U.S. District Judge Daniel Hovland called the fetal heartbeat law "invalid and unconstitutional." He cited the decision of Roe in his ruling, adding that "no state may deprive a woman of the choice to terminate her pregnancy at a point prior to viability."
This is not the first time Hovland has opposed the law. The federal judge temporarily blocked the measure last July from going into effect, several months after it was signed by Gov. Jack Dalrymple. The fetal heartbeat ban was one of four anti-abortion measures that the North Dakota governor signed last year; the others included an admitting privileges requirement for all abortion-clinic doctors, a ban on sex-selective abortions and a restriction on terminating pregnancies because of genetic defects.
Nancy Northrup, president and CEO with the Center for Reproductive Rights, said today in a statement that law would "send the women of [North Dakota] back to the dark days before Roe v. Wade":
Women in North Dakota already face innumerable obstacles to safely and legally ending a pregnancy — and this law would have completely eliminated all safe or legal options for hundreds of miles in every direction.

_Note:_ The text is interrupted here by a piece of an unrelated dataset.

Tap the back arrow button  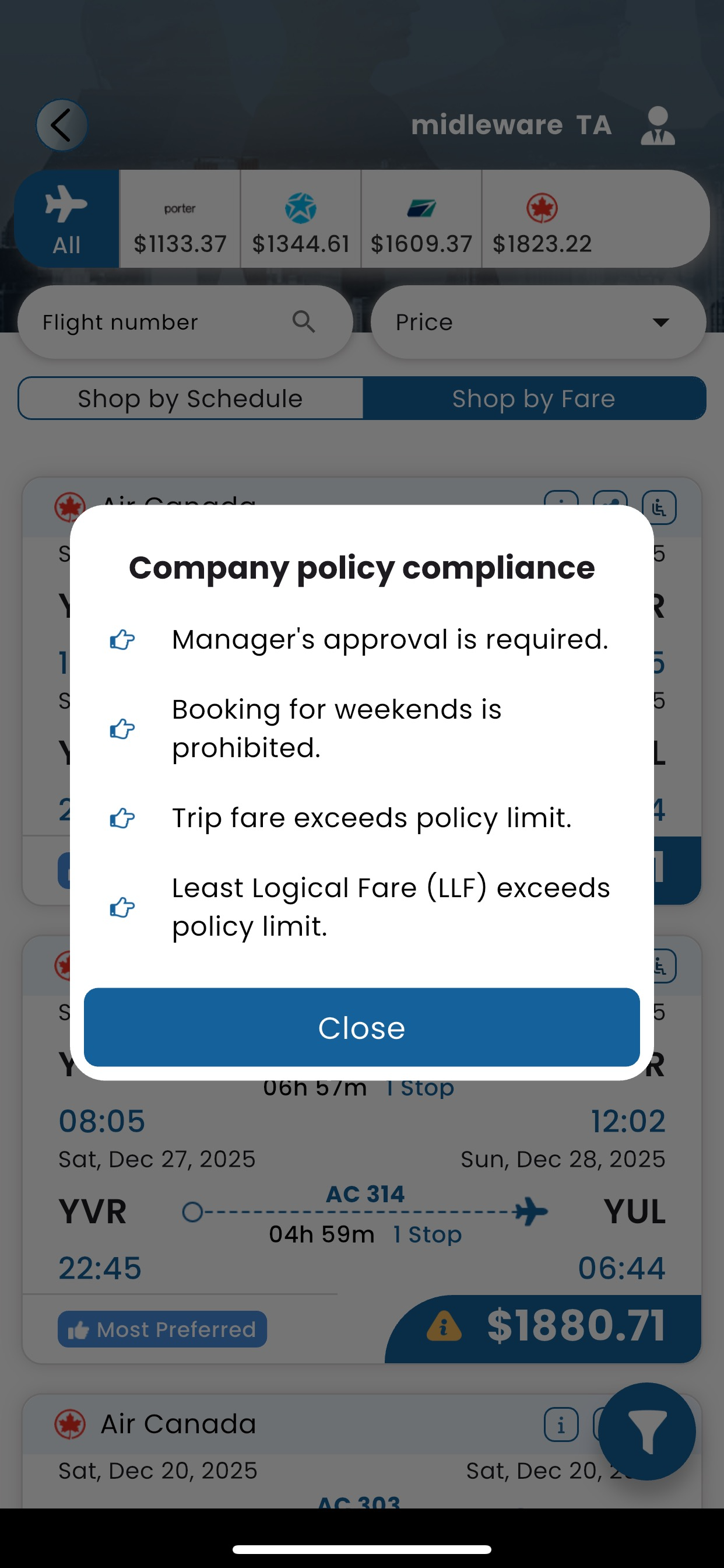coord(61,125)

Since 2001, North Dakota has only one abortion clinic — the Red River Women's Clinic in Fargo. Like Mississippi's last remaining abortion clinic, Red River has been in the crosshairs of both anti-abortion legislation and extremist activists over the last several years. The fetal heartbeat law, as well as the admitting privileges requirement, threatened to shutter the clinic for good.
The clinic reported that it performed 1,125 abortions in 2013, a 15 percent decline from 2012 and the lowest number of procedures in the last decade. Clinic Director Tammi Kromenaker said the strict abortion laws are responsible for the decline, because they've led women to believe that abortion is illegal in the state.
Even though this fetal heartbeat law has been shot down, another one may be on its way. According to the Guttmacher Institute, the Alabama House passed a similar fetal heartbeat bill in March. It's currently awaiting a vote in the Senate.